Очутившись в глухой южно-русской деревне, в неотапливаемом сарае, Фатих довольно скоро образумился. Он заявил, что хочет принять православие и стать подданным императрицы Екатерины II. При крещении его нарекли Федором, далее определили в помощники к садовнику потому, как в садоводстве Фатих-Федор разбирался действительно неплохо.
Перед отъездом барыни в путешествие он подал ей прошение о женитьбе. Анастасия спросила, есть ли у него на примете невеста. Таковая имелась. Речь шла о Зинаиде, давно засидевшейся в девицах. Красавицей она не была, с детства обреталась на кухне, готовила отменно, но жениха превосходила но возрасту ровно на восемь с половиной лет. О последнем обстоятельстве новообращенный христианин отозвался как-то невнятно. «Зарары ёк, – сказал он. – Барсын бу йылнынъ къазасы бунен кечсин»
[10]
. Теперь, при встрече целуя барыне руку, Зинаида шепнула, что счастлива в браке, беременна от Федора и срок у нее – тринадцать недель…
Чего хотел, о чем думал крымский татарин, прожигая хозяйку взглядом черных глаз? Она никогда не верила, что он сможет забыть свою далекую родину. Но стоит ли ему мечтать о ней, услышав в разговоре на чужом языке дорогое его сердцу слово – КРЫМ…
Отвернувшись, Анастасия рассеянно посмотрела в окно.

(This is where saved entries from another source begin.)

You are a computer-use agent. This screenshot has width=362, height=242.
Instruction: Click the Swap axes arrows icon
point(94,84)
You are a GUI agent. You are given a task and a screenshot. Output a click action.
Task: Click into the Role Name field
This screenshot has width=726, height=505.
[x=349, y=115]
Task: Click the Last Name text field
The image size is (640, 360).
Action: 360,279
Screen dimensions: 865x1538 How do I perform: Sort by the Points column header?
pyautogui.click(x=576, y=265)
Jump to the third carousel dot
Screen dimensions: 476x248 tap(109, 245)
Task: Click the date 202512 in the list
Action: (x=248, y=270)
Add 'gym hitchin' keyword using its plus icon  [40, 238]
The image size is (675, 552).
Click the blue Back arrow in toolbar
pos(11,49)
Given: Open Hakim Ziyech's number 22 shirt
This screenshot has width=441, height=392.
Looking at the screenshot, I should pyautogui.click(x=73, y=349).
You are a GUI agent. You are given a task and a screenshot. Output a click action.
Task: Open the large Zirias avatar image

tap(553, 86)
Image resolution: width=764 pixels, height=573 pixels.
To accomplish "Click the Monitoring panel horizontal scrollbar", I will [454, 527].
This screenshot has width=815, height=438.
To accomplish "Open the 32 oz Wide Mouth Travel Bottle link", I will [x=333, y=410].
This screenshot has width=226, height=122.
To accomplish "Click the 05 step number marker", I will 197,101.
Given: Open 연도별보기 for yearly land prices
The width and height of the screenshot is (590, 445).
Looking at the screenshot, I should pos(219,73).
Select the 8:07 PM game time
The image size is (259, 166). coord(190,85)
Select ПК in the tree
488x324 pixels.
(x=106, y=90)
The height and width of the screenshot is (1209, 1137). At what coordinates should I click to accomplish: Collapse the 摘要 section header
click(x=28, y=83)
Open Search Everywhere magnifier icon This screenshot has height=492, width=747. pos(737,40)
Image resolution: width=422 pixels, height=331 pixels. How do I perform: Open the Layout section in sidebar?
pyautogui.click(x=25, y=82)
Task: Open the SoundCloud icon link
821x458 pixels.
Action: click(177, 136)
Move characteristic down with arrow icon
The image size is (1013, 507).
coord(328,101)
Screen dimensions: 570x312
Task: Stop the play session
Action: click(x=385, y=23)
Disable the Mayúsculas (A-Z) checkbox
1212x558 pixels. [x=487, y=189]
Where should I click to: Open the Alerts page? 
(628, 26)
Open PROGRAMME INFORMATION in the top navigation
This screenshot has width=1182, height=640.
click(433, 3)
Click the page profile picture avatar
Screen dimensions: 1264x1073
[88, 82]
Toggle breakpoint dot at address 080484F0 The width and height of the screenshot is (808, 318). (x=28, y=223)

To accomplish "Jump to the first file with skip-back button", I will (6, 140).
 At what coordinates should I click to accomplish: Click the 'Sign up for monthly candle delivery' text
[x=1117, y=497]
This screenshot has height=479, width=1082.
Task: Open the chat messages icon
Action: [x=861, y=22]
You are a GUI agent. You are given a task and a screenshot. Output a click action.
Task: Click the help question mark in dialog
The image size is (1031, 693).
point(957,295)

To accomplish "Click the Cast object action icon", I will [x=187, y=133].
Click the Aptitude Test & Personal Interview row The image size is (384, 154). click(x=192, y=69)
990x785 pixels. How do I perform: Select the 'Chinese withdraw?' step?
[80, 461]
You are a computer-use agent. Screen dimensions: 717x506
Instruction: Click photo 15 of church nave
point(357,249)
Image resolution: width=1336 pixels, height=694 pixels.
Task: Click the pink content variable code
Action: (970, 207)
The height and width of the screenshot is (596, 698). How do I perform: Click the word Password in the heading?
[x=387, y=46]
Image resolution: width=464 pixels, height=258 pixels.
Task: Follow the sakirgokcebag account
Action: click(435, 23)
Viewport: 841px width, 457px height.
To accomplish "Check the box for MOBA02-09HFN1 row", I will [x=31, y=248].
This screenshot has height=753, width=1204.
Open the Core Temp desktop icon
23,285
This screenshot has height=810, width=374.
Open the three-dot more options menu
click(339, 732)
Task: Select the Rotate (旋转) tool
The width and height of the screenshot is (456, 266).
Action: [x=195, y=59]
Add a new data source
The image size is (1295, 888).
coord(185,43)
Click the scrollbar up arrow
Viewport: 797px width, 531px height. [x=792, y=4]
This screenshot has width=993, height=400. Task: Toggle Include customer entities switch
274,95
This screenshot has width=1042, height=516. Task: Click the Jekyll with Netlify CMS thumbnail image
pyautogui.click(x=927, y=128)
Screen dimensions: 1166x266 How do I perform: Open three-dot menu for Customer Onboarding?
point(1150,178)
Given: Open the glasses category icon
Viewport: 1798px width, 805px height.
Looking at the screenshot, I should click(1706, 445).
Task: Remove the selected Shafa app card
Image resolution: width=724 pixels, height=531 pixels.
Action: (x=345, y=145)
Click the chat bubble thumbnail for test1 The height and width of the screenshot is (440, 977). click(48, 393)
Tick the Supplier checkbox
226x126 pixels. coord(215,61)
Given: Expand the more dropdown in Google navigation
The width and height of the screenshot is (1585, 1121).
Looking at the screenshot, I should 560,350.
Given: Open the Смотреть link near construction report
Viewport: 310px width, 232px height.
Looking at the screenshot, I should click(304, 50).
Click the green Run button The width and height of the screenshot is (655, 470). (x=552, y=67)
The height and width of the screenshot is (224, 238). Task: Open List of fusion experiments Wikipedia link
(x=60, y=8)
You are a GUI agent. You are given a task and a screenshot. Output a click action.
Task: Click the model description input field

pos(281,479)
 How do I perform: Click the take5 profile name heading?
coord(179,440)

Солнце скрылось за тучами, вечерние заморозки рисовали причудливые узоры на запотелых стеклах. Сквозь них Невский проспект выглядел местом немного фантастическим. Двухэтажные галереи большого Гостиного двора еще освещались изнутри и отбрасывали на тротуар и мостовую длинные дрожащие желтые блики. В них мелькали неясные фигуры прохожих, закутанных в шубы, шали, платки, и бесшумно проезжали экипажи. Чудилось, будто лошади касаются копытами не брусчатки, а темного бесформенного облака.
– Матушка вы наша барыня Анастасия Петровна! – откашлявшись, произнес Досифей, и Анастасия взглянула на него благосклонно.
Как старший по возрасту, он всегда говорил первым и высказывал суждения от имени всех ее дворовых людей. Делал это Досифей обычно весьма внушительно, с некоторыми ораторскими приемами.
– Какое бы новое дело вы ни затеяли, – продолжал муж Глафиры в той же серьезной манере, – нам, слугам вашим, никакого выбора нет. Уповая на безграничную вашу милость, поедем, куда прикажете… А коль не справимся или измену какую на вас затаим, то гореть нам всем в аду, в геене огненной!..
Несмотря на конец этой речи, исполненной прямо-таки шекспировской страсти, застолье у аржановцев завершилась вполне мирно. Поросята были съедены все, до последнего хрящика, бутылка деревенской браги опустошена до донышка, а кухонный очаг и печи затушены, комплекты свежего постельного белья розданы. Дом архитектора Земцова погрузился в сон.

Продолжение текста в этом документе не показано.